ServiceNow AI Releases Apriel-1.5-15B-Thinker: An Open-Weights Multimodal Reasoning Model that Hits Frontier-Level Performance on a Single-GPU Budget
Understanding the Target Audience
The target audience for the ServiceNow AI model release includes AI researchers, data scientists, business managers, and IT decision-makers who are interested in implementing advanced AI solutions. Their pain points often revolve around the high costs and complexity of deploying AI models, as well as the need for models that can operate efficiently within existing infrastructure constraints. Their goals include enhancing operational efficiency, improving decision-making processes, and leveraging AI for competitive advantage. They prefer clear, concise communication that focuses on technical specifications, real-world applications, and measurable outcomes.
Overview of Apriel-1.5-15B-Thinker
ServiceNow AI Research Lab has released the Apriel-1.5-15B-Thinker, a 15-billion-parameter open-weights multimodal reasoning model. This model is trained using a data-centric mid-training recipe, which includes continual pretraining followed by supervised fine-tuning, and does not utilize reinforcement learning or preference optimization. The model achieves an Artificial Analysis Intelligence Index (AAI) score of 52 while offering 8x cost savings compared to state-of-the-art (SOTA) models. The model is available under an MIT license on Hugging Face.
Key Features
- Frontier-level composite score: The model reports an AAI of 52, matching the performance of DeepSeek-R1-0528 while being significantly smaller.
- Single-GPU deployability: The model is designed to fit on a single GPU, making it suitable for on-premises and air-gapped deployments.
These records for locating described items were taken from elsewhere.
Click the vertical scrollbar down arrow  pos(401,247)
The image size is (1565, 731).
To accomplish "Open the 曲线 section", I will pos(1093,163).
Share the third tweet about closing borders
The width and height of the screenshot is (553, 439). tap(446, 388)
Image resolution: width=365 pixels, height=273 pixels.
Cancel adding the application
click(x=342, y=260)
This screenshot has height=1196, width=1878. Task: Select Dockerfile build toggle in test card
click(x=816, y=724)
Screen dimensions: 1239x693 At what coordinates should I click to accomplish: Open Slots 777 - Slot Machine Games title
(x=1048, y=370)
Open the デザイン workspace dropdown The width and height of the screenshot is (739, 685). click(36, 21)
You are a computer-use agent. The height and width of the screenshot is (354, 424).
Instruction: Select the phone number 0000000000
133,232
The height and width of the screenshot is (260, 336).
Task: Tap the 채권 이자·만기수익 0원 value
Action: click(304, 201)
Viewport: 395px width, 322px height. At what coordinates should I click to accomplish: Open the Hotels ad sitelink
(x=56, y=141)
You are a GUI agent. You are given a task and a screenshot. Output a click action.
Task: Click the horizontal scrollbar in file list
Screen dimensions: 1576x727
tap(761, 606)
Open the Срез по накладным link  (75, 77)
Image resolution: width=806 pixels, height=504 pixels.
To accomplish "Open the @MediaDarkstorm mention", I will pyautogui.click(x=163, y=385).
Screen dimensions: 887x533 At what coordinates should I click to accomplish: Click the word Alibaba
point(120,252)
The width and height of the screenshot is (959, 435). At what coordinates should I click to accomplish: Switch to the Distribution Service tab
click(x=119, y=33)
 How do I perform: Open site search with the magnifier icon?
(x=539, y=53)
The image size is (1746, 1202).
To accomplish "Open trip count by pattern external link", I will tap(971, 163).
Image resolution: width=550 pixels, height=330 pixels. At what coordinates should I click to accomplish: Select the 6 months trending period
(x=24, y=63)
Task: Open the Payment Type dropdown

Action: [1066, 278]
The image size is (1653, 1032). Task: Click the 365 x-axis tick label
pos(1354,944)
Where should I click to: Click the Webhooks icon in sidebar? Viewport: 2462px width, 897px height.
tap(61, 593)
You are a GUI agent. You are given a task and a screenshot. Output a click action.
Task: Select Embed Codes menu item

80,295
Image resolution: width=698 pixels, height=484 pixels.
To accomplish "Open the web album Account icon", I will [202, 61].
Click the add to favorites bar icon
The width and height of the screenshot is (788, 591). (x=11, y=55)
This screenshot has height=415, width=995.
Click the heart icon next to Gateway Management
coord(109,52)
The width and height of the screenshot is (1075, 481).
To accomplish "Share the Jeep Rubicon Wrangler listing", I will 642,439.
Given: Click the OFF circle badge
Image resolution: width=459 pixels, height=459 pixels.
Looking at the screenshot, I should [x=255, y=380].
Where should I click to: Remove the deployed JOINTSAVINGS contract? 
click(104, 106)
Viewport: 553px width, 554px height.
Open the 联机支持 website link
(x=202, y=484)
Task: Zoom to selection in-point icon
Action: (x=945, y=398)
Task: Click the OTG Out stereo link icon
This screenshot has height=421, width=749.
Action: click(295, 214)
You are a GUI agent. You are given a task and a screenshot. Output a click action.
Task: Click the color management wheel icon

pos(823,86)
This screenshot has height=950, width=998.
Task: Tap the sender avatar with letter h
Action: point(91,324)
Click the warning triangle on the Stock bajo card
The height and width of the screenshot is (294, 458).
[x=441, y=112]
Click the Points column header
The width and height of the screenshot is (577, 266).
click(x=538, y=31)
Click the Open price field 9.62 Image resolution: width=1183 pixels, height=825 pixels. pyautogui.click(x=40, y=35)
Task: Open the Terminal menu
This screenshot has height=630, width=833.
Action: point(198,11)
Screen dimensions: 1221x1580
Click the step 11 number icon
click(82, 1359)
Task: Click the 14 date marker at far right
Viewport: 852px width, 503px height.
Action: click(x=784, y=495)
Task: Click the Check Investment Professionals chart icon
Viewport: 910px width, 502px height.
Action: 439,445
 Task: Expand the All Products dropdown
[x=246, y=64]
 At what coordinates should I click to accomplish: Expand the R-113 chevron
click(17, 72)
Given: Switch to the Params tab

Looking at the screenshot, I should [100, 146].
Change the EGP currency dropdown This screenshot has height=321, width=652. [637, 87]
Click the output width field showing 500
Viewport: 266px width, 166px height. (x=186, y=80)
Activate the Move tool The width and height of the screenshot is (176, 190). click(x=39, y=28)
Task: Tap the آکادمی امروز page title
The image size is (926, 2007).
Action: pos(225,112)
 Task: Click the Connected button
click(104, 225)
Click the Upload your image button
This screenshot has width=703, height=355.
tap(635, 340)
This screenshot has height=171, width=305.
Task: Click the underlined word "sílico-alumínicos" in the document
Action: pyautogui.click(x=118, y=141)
- Open weights and reproducible pipeline: The weights, training recipe, and evaluation protocol are publicly available for independent verification.
Training Mechanism
The training mechanism consists of two primary stages:
- Base and upscaling: The model is built on Mistral’s Pixtral-12B-Base-2409 multimodal decoder-vision stack, with depth upscaling from 40 to 48 decoder layers.
- Continual Pretraining (CPT): Involves mixed text and image data to develop foundational reasoning and understanding, followed by targeted synthetic visual tasks to enhance spatial and compositional reasoning.
- Supervised Fine-Tuning (SFT): Utilizes high-quality instruction data across various domains, merging two additional SFT runs to create the final checkpoint.
Approximately 25% of the depth-upscaling text mix is derived from NVIDIA’s Nemotron collection.
Results and Performance Metrics
The model has demonstrated competitive performance across several key benchmarks:
- AIME 2025: 87.5–88%
- GPQA Diamond: ≈71%
- IFBench: ~62%
- τ²-Bench Telecom: ~68%
- LiveCodeBench: ~72.8%
Using VLMEvalKit for reproducibility, Apriel scores competitively across various benchmarks, including MMMU, LogicVista, MathVision, and others, with particularly strong results on document and diagram understanding as well as text-dominant math imagery.
Conclusion
The Apriel-1.5-15B-Thinker showcases that careful mid-training can yield a competitive AAI score of 52 while ensuring single-GPU deployability. Its combination of open weights, reproducible training recipes, and cost-effective performance positions it as a practical option for enterprises considering advanced AI solutions before investing in larger, closed systems.
The model is available for further exploration at Hugging Face.